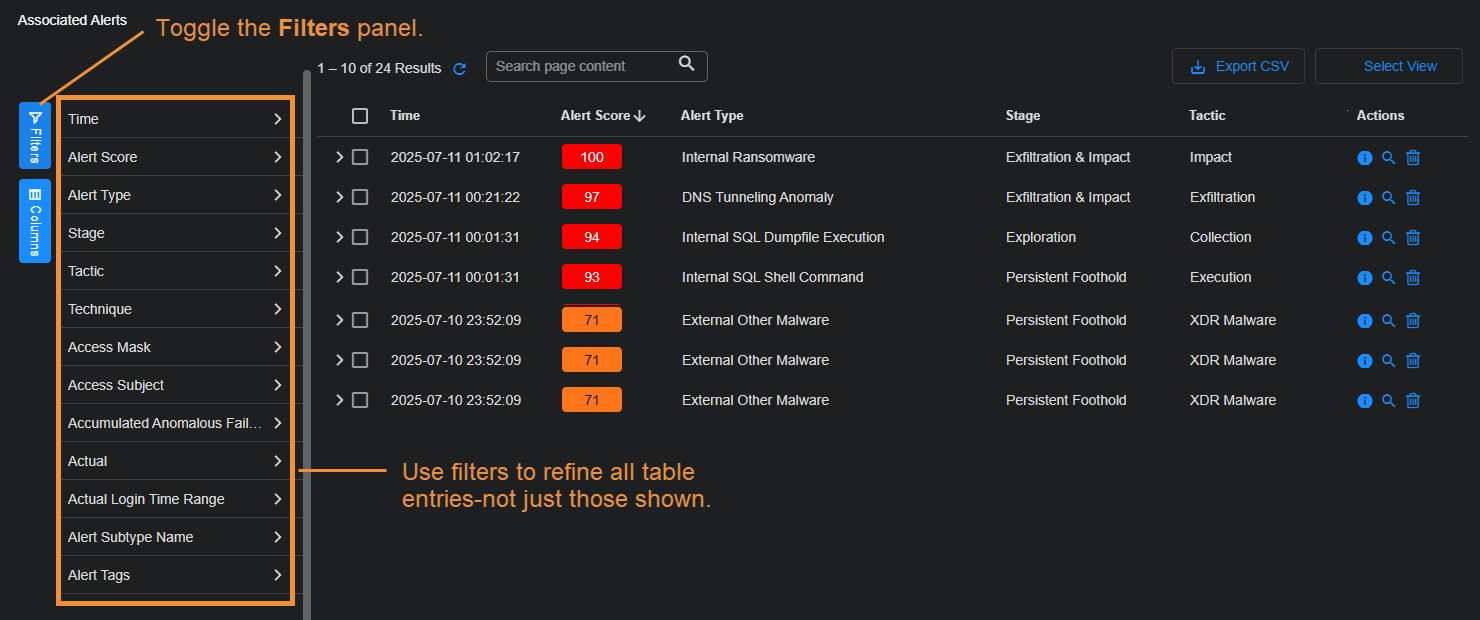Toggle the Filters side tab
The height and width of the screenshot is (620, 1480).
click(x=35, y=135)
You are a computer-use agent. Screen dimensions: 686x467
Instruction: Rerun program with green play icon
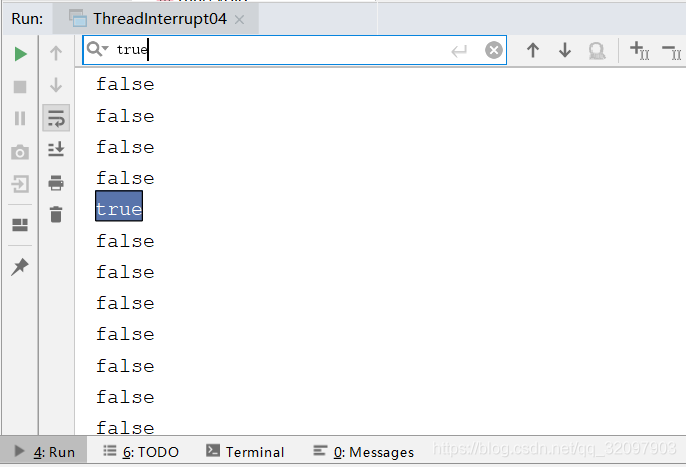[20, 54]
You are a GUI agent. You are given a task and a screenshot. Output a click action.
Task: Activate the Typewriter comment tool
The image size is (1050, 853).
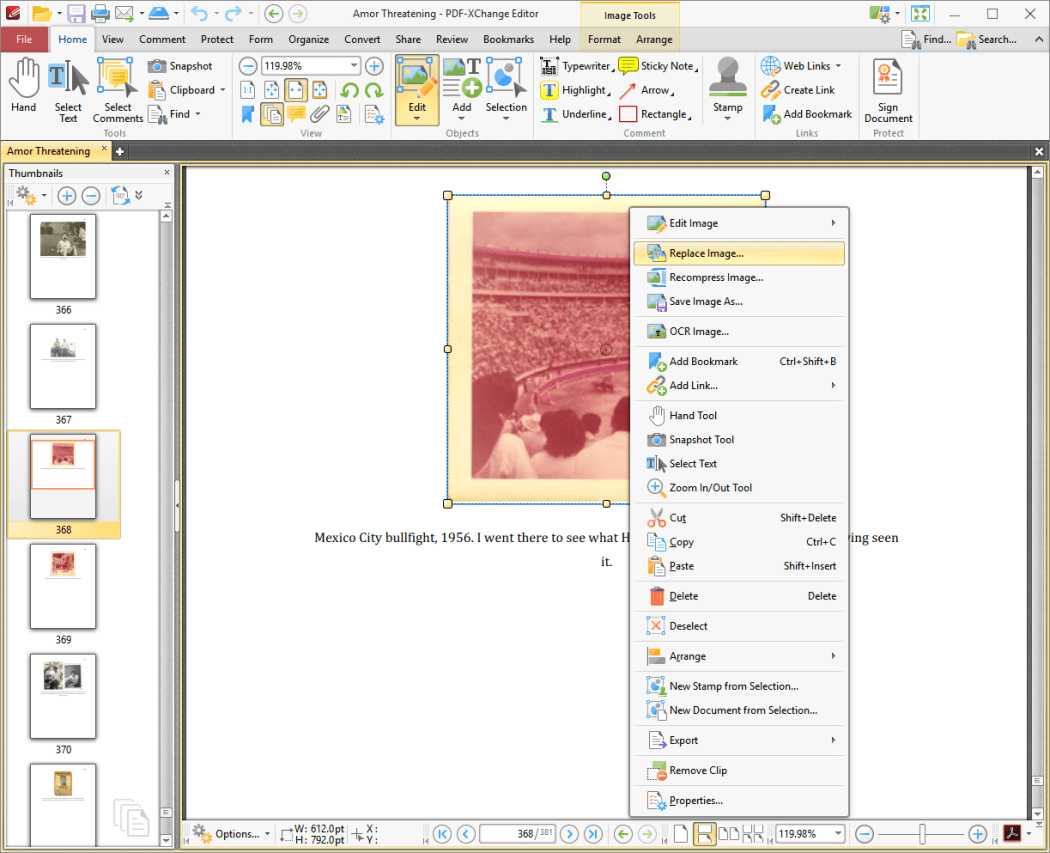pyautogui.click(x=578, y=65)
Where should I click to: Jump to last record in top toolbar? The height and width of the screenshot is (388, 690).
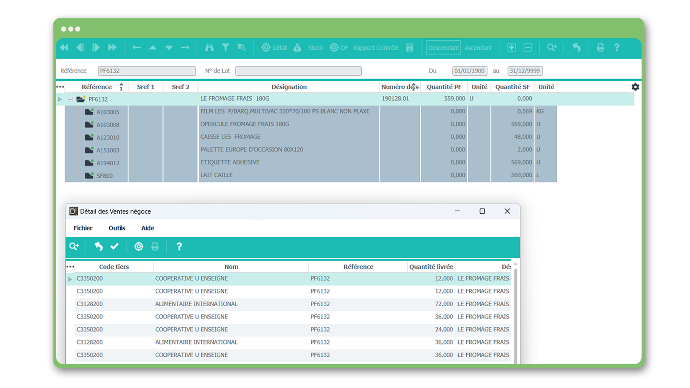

= Exercise objective =
From the material above, copy each line that includes the word "agent".

= Output of the exercise =
You are a computer-use agent. Screen dimensions: 686x467
You are a GUI agent. You are given a task and a screenshot. Output a click action.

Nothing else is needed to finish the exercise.